Father Paolo Pezzi, who is currently serving as rector of the seminary in St. Petersburg, will be appointed this month to head the Mother of God archdiocese in the Russian capital, the newspaper reports. The report goes on to say that both the Russian government and the Russian Orthodox Church have quietly expressed their satisfaction with the appointment.

According to Il Giornale, Archbishop Tadeusz Kondrusiewicz, the current head of the Moscow archdiocese, will move to Minsk, Belarus. There he will succeed Cardinal Kazimierz Swiatek, who stepped down last June at the age of 91.

If the Giornale report is accurate, Archbishop Kondrusiewicz would be returning to his native land; he was born in Belarus, and served briefly as apostolic administrator of the Minsk archdiocese before being named in 1991 as apostolic administrator in Moscow. In 2002, when the Mother of God archdiocese was erected in Moscow, he became its first leader.

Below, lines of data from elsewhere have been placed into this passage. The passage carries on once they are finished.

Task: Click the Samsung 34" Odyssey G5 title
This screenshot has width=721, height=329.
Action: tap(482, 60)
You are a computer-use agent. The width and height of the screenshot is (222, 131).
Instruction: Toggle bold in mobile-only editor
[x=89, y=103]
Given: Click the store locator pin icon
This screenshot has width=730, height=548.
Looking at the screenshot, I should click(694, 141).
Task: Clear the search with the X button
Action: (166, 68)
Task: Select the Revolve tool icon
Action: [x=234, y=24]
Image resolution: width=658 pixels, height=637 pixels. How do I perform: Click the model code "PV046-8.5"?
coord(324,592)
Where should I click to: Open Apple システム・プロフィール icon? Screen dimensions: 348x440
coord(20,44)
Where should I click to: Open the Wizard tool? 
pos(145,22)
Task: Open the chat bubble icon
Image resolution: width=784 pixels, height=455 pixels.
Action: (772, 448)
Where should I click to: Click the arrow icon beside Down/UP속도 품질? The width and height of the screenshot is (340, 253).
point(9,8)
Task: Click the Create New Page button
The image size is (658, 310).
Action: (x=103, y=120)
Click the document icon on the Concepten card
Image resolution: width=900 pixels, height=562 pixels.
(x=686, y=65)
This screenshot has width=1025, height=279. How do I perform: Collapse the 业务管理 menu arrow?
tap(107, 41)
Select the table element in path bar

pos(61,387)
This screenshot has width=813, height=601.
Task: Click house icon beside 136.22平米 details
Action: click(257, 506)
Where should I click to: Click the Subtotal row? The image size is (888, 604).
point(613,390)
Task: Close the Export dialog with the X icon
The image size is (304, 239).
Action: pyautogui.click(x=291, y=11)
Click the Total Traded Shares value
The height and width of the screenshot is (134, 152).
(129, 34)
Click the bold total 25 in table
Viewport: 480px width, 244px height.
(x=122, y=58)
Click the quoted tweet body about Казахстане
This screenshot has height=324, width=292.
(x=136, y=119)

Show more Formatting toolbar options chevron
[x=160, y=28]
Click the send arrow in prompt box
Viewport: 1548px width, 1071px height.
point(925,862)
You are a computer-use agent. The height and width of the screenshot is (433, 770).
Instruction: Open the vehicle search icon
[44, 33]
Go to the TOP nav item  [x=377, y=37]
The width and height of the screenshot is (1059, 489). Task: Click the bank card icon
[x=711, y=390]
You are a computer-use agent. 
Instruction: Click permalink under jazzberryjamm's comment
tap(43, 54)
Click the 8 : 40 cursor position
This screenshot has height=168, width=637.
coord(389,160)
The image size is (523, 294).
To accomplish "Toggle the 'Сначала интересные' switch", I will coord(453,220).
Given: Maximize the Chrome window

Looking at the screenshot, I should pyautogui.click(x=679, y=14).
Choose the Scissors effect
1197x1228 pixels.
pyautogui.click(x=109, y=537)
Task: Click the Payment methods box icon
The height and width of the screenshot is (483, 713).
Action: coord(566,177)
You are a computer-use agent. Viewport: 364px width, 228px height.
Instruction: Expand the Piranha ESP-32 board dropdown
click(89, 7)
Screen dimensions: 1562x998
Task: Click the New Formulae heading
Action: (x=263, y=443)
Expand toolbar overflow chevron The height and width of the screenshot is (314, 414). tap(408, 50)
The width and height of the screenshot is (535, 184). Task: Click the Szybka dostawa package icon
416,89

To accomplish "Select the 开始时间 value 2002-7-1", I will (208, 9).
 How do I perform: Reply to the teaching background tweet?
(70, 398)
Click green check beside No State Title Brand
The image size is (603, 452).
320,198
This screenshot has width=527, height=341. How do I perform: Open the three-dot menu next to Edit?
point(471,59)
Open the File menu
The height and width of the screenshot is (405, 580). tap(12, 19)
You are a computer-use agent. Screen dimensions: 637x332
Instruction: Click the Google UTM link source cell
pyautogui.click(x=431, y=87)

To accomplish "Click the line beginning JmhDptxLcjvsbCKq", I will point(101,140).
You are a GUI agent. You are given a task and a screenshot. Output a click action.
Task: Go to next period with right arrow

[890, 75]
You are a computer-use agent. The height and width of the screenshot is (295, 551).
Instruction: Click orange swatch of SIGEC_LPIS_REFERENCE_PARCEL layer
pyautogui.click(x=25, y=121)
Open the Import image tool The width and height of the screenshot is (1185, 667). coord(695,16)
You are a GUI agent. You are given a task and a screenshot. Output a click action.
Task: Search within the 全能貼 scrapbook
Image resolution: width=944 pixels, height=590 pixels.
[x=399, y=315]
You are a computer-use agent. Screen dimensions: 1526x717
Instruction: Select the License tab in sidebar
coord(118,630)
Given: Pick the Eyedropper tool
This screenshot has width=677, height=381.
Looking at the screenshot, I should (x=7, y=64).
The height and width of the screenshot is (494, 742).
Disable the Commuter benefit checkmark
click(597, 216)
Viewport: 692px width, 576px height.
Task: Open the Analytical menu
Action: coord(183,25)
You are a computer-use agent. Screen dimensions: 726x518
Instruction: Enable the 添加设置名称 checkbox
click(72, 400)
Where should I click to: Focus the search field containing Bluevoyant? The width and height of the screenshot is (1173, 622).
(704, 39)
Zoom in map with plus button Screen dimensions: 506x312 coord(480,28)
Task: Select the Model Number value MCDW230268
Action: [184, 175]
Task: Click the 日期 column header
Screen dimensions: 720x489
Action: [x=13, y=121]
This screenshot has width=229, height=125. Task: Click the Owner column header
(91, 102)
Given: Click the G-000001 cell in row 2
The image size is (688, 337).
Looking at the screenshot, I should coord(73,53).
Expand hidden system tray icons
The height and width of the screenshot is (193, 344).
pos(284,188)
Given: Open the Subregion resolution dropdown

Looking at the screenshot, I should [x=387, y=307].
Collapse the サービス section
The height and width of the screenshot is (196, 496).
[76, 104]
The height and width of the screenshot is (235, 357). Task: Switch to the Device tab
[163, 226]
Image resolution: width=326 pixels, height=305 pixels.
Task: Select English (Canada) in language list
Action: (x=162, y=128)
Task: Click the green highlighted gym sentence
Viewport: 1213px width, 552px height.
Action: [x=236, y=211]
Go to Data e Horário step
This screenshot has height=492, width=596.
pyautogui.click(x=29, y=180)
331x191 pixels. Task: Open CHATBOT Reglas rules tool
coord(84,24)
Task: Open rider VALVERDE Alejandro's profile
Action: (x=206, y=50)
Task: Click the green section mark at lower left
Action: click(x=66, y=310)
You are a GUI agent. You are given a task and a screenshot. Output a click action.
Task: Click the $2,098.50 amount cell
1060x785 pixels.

In Minsk, Archbishop Kondrusiewicz would have the unusual distinction of returning to the archdiocese he once governed as apostolic administrator, and replacing the bishop he once ordained as his successor there. As he concluded his earlier stay in Minsk, Archbishop Kondrusiewicz presided at the episcopal consecration of the the future Cardinal Swiatek.

The priest identified by Il Giornale as a future archbishop, Father Pezzi, is a 45-year-old member of the priestly fraternity of the Missionaries of St. Charles. He would be the first bishop named from that community, which was founded in 1985 with backing from the lay Catholic movement Communion and Liberation.